The International Conference for High Performance Computing, Networking, Storage and Analysis
Highly Scalable Linear Time Estimation of Spectrograms - A Tool for Very Large Scale Data Analysis.
Authors: Onkar Bhardwaj (Rennselaer Polytechnic Institute), Yves Ineichen (IBM Research - Zurich), Costas Bekas (IBM Research - Zurich), Alessandro Curioni (IBM Research - Zurich)
Abstract: In many situations data analysis transform into eigenvalue problems. However, the era of big data means that dataset sizes render this problem practically intractable. The cubic complexity of dense methods and the limitation of iterative techniques to look deep into the interior of the spectrum at an acceptable cost, call for a new approach.

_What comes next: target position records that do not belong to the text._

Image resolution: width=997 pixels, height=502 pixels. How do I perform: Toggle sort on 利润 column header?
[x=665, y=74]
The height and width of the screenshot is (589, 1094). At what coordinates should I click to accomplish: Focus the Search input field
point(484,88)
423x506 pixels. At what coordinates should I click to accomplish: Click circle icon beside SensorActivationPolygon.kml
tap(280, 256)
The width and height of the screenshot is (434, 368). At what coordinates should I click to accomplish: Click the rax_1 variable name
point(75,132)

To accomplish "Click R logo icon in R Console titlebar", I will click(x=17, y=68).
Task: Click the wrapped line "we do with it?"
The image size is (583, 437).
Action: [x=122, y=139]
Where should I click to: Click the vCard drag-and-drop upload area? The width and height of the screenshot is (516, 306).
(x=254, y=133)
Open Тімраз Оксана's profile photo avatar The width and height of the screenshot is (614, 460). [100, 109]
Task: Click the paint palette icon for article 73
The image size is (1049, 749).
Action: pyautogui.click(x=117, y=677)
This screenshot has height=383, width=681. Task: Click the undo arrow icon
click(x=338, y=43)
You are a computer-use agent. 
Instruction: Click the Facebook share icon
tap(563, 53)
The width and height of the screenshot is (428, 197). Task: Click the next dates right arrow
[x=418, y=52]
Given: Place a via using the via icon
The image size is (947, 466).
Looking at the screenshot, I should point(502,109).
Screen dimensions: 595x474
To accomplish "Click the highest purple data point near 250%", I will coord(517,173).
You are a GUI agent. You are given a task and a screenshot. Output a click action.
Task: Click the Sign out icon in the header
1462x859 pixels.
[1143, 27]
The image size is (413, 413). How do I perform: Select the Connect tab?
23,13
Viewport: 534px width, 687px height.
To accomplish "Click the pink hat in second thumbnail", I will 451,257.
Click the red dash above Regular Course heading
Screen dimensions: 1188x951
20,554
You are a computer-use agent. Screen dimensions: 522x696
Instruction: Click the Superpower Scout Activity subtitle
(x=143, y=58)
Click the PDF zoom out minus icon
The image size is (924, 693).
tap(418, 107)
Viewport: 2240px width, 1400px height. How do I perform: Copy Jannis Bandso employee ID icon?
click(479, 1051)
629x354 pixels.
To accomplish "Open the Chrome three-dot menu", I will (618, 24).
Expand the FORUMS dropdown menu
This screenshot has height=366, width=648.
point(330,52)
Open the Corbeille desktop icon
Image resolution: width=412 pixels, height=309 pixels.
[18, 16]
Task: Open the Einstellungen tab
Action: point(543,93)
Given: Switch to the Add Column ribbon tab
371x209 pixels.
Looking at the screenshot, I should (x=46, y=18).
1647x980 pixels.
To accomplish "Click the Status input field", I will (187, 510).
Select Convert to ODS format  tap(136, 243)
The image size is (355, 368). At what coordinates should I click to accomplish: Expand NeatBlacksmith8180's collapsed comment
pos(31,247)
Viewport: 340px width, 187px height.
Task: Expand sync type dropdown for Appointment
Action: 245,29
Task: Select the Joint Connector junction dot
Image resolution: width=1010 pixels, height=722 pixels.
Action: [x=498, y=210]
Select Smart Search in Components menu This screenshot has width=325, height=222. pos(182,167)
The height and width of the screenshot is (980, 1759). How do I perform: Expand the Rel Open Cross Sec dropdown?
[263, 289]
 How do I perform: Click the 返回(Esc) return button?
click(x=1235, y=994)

We present a close to linear cost method to estimate the spectrogram of a matrix, that is the density of eigenvalues in a certain unit of space. The spectrogram creates a compact graphical illustration of data matrices that can foster easier interpretation. This can be achieved by approximating the cdf of the eigenvalues and subsequently estimating the trace with help of a stochastic diagonal estimator.
We have designed and implemented a highly scalable implementation of our method, taking advantage of nested levels of parallelism that ultimately allow us to scale to massively parallel machines.